I asked for an example where the code fails. The AI tried several BSTs:
20
/ \
10 30
/ \
5 15
/ \
12 18
Finding successor of 10? Starting from root 20:
20 > 10: saveres = 20, go left10 <= 10: go right to 1515 > 10: saveres = 15, go left to 1212 > 10: saveres = 12, go left (null)- Return 12. Correct.
20
/ \
10 30
\
15
\
18
Finding successor of 15? Starting from root 20:
20 > 15: saveres = 20, go left10 <= 15: go right to 1515 <= 15: go right to 1818 > 15: saveres = 18, go left (null)- Return 18. Correct.
Every case worked. The AI couldn’t produce a single counterexample for its own critique.

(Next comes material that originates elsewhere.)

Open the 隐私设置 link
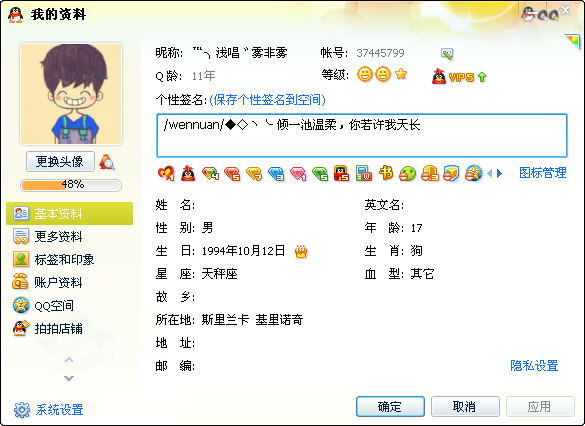Image resolution: width=585 pixels, height=426 pixels. (x=534, y=366)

The problem: the AI analyzed what it thought the algorithm did rather than what it actually does. The algorithm doesn’t need to “reach” the target node. It finds the smallest key greater than the target by systematically narrowing the search space.
The AI admitted its mistake: “The code is actually correct for its intended purpose… My original critique was flawed.”
The Subtle Danger
These errors share a troubling characteristic: they were plausible enough to fool someone learning the material.

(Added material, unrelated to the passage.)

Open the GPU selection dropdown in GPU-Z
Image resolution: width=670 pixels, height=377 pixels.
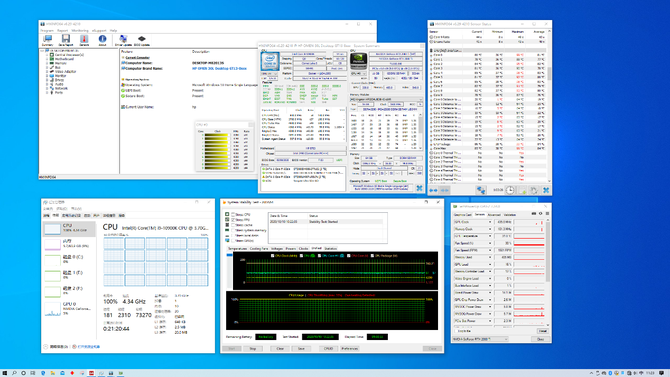point(480,339)
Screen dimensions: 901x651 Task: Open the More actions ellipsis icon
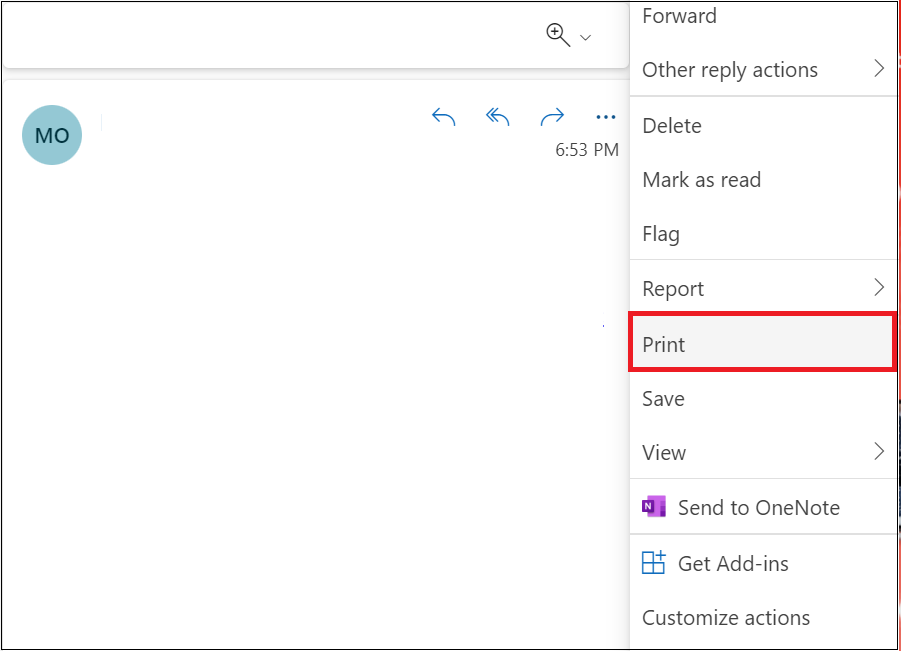click(606, 117)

Consider what would have happened if I had not pushed back:
With Opus 4.5, I might have accepted the buggy code as correct. The output looked right: 26 moves, all between adjacent pegs. Without manually tracing through the logic or simulating the peg states, the constraint violation is invisible. A student implementing this solution would produce invalid move sequences while believing they understood the algorithm.
With GPT 5.2, I might have abandoned a correct solution. The model’s confident tone and detailed (but flawed) analysis could convince a learner that their working code was broken. Worse, GPT 5.2 suggested the code would produce 24 moves instead of 26, implying it found a “better” solution than the mathematical optimum. This should have been a red flag, but how many students would catch it?
With the BST successor, the AI declared correct code to be flawed without testing the hypothesis. It pattern-matched on the algorithm’s structure, made plausible-sounding criticisms, and only backtracked when forced to produce a counterexample.
The fact that both Hanoi models produced the correct move count (26 for n=3) made verification harder. A simple “does it output the right number?” check would pass. Only by understanding the problem deeply, or by simulating the actual peg states move by move, could you catch these errors.
Takeaways
AI coding assistants are powerful tools for learning, but these examples reveal their limitations:
-
Correct output does not mean correct logic. Opus 4.5’s buggy code produced the right move count while violating fundamental constraints. Always trace through the logic, not just the results.
-
Confidence is not correctness. GPT 5.2 delivered a detailed, authoritative analysis that was simply wrong. The BST reviewer declared code broken without testing the claim. A less experienced learner might have trusted the tone over their own working code.
-
Ask for counterexamples. When an AI claims code is wrong, ask it to produce a failing case. If it can’t, the critique may be unfounded.
-
Verify independently. Run the code. Test edge cases. Simulate the state changes. Cross-reference with textbooks or other sources. Do not rely on a single AI’s explanation.
-
Domain knowledge matters. I caught these errors because I understood the problems well enough to question the answers. Without that foundation, the mistakes would have gone unnoticed.
AI assistants make excellent study companions, but they are not infallible teachers. Trust, but verify.